Kandinsky, now both artist and theorist, placed this subject at the heart of his first book, "Concerning the Spiritual in Art" (1910), a prodigious synthesis of his reflections, written just as he had created his first abstract painting. "Color is a means of exerting a direct influence on the soul. Color is the keyboard. The eye is the hammer. The soul is the piano with many strings," he wrote. For Kandinsky, all art was a question of inner vibration.

Kandinsky believed in the union of all arts, the "Gesamtkunstwerk" (total work of art) initiated by Wagner's project at Bayreuth and adopted by all aesthetic movements in Europe at the beginning of the 20th century. From this unity should emerge a revolutionary monumental art. He participated in this vision as painter, brilliant theorist, poet, writer, and "scenic producer." In 1909, he launched the project of "Yellow Sound," a spectacle that would never be performed but constituted a stage on his road to abstraction, featuring anonymous characters, mobile and abstract sets, chromatic choreography, and words reduced to their sonic material.

In 1912, the final part of this scenic work was published in the famous Blue Rider almanac, a collection of texts that Kandinsky had proposed to Franz Marc (1880-1916) and his expressionist fellow students. All contributions supported Kandinsky's theory of "inner necessity," that unlimited resonance without imposed form that invests the work of art, whatever it may be. One solicited musician contributed one of his scores for publication, "Herzgewächse" opus 20. His name was Arnold Schoenberg (1874-1951), and he would become the most significant encounter of Kandinsky's life.
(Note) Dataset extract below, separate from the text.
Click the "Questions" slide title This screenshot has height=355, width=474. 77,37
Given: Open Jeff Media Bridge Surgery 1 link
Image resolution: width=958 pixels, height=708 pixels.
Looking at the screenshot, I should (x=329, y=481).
Their correspondence reveals how similar their conception of art was. Non-figurative painting and atonal music converged in their thinking. Both had long believed that there was no opposition between concord and discord, that no dissonance was ugly, and that "every consonance is beautiful when it proceeds from inner necessity." "Here begins the music of the future," exclaimed Kandinsky after hearing Schoenberg's string quartets in January 1911 in Munich, just before painting "Impression III (Concert)," part of a series begun in 1909. His painting had found its system and complete liberation.

Until 1914, Kandinsky would paint thirty-five of these Improvisations, which he described as expressions of his inner nature. However, there was no chance in their construction, which was regulated like a musical score. No color was random; all responded to an injunction of the soul. After a "Fugue" (1914), an homage to Bach's counterpoint, ten Compositions would follow until 1939, marking the completion of his conquest of abstraction. From then on, as he prophesied, "the work is born entirely from the artist, as has been the case for music for centuries. From this point of view, painting has rejoined music and both have an increasingly strong tendency to create absolute works, like autonomous beings."

The exhibition "Kandinsky, The Music of Colors" runs at the Philharmonie de Paris from October 15 to February 1, offering visitors an immersive experience into the synesthetic world of one of art history's most revolutionary figures. Through paintings, sketches, musical scores, and multimedia presentations, the exhibition demonstrates how Kandinsky's musical sensibilities fundamentally transformed not only his own artistic practice but the entire trajectory of modern art.